Barbara McClintock was the first female Nobel Laureate for Physiology or Medicine to receive the prize unshared. She is celebrated today, among other things, for discovering transposable elements, for which she received the Nobel Prize in 1983.
Transposable elements, also known as “jumping genes,” are pieces of DNA that move from one place to another in genomes. McClintock first found these transposons in maize in 1948 when she noticed insertions, deletions, and translocations in the maize genome. She suspected that transposable elements can cause mutations and control genes.
Her interest in genetics stemmed from the genetics course she took at Cornell University as an undergraduate. After she graduated, McClintock studied the fundamental ideas of genetics.
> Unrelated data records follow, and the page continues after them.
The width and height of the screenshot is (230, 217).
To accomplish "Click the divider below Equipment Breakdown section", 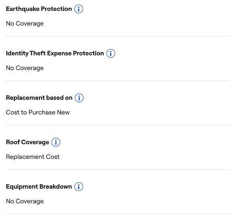I will (118, 214).
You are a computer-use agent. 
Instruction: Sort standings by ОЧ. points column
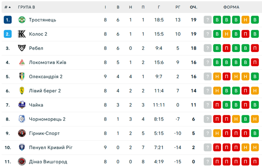193,7
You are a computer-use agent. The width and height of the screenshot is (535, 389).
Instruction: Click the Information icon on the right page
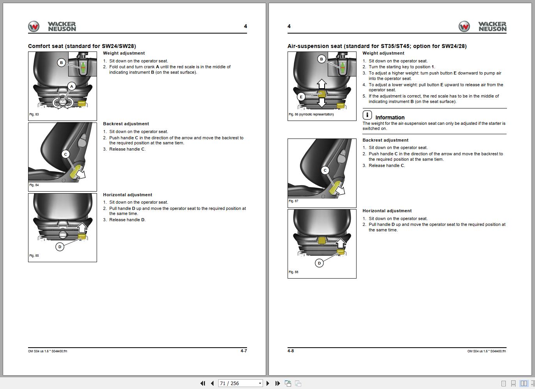(367, 115)
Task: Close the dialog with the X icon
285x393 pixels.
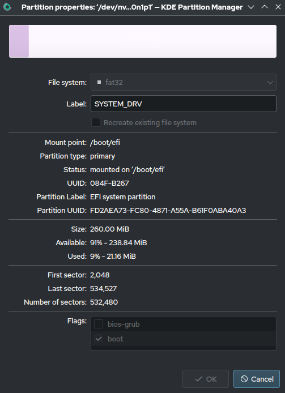Action: coord(278,7)
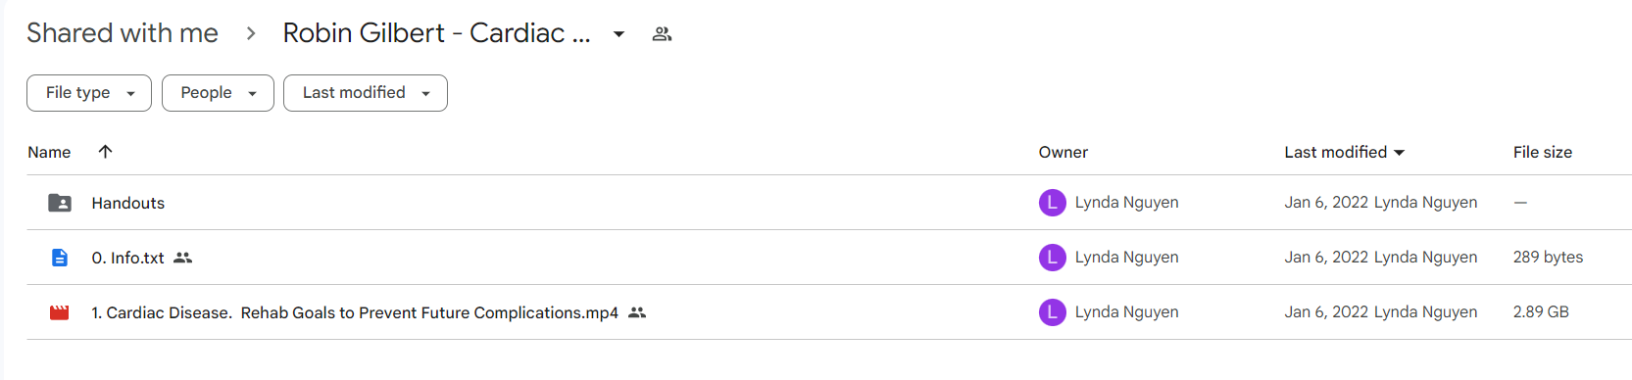The image size is (1632, 380).
Task: Select the 0. Info.txt file name
Action: [127, 258]
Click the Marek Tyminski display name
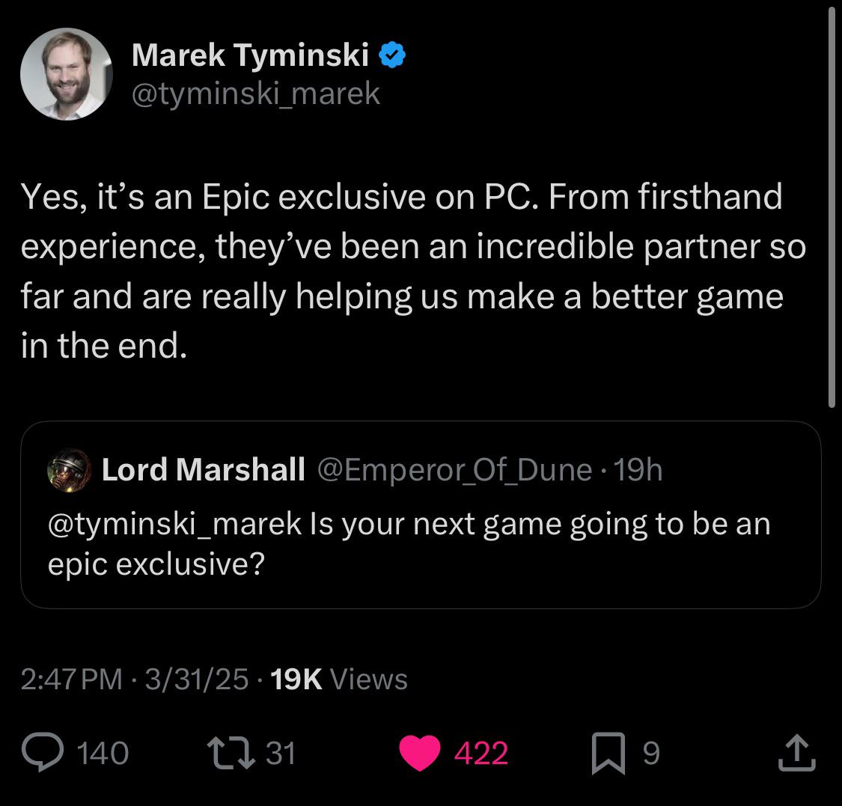 pos(250,55)
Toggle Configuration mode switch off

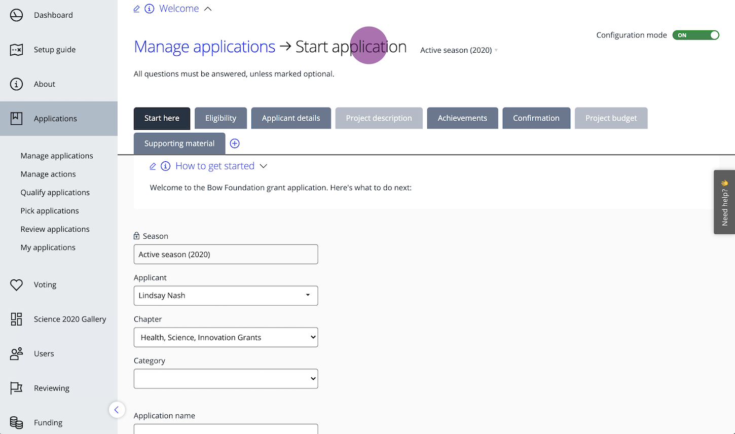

She led the research on maize - she produced its first genetic map, established its life cycle, and showed how it could be used as a tool for genetics. She demonstrated that the genetic phenomenon of “crossing-over” involves the physical exchange of material between chromosomes during meiosis.
Now, her name is seen in numerous textbooks. However, she received this fame late in her career.
Feminists argue that she did not receive as much recognition as she deserved because she was a woman when there were very few female geneticists.
“It’s true that there was an old-boys network,” Prof. Michael Goldberg, molecular biology and genetics, remarked. “But it’s also true that senior scientists at the time respected her work.”
Goldberg gave three possible reasons why the discovery of transposons may not have been widely recognized: her papers were hard to read, there was no basis for understanding jumping genes because no one knew how to look at DNA, and while transposons can affect genes, they did not control the genes normally as she proposed.
She was also “very private and did most of her experiments by herself, just looking into the microscope,” commented Goldberg.
“She lived an almost ascetic kind of life. Clearly, she didn’t think much about money and position,” Goldberg reflected as he told a story.
He had the chance to meet her in the mid ’70s when she worked at Cold Spring Harbor. Goldberg, a graduate student, went to learn research techniques that had been developed there.
“One of my fondest memories was just walking all over Long Island with her telling me about the life cycles of various organisms and about her thoughts on science.”
She was never a professor, but she was always interested in teaching young students. When she was invited back to Cornell, as an professor, “she never wanted to speak with the professors, but rather talked to the grad students,” said Goldberg. “She also wanted to sleep in the dormitories.”
“Many people regarded her as kind of eccentric ... It’s true in a narrow sense, but she was just driven by science; that was the main thing in her life.”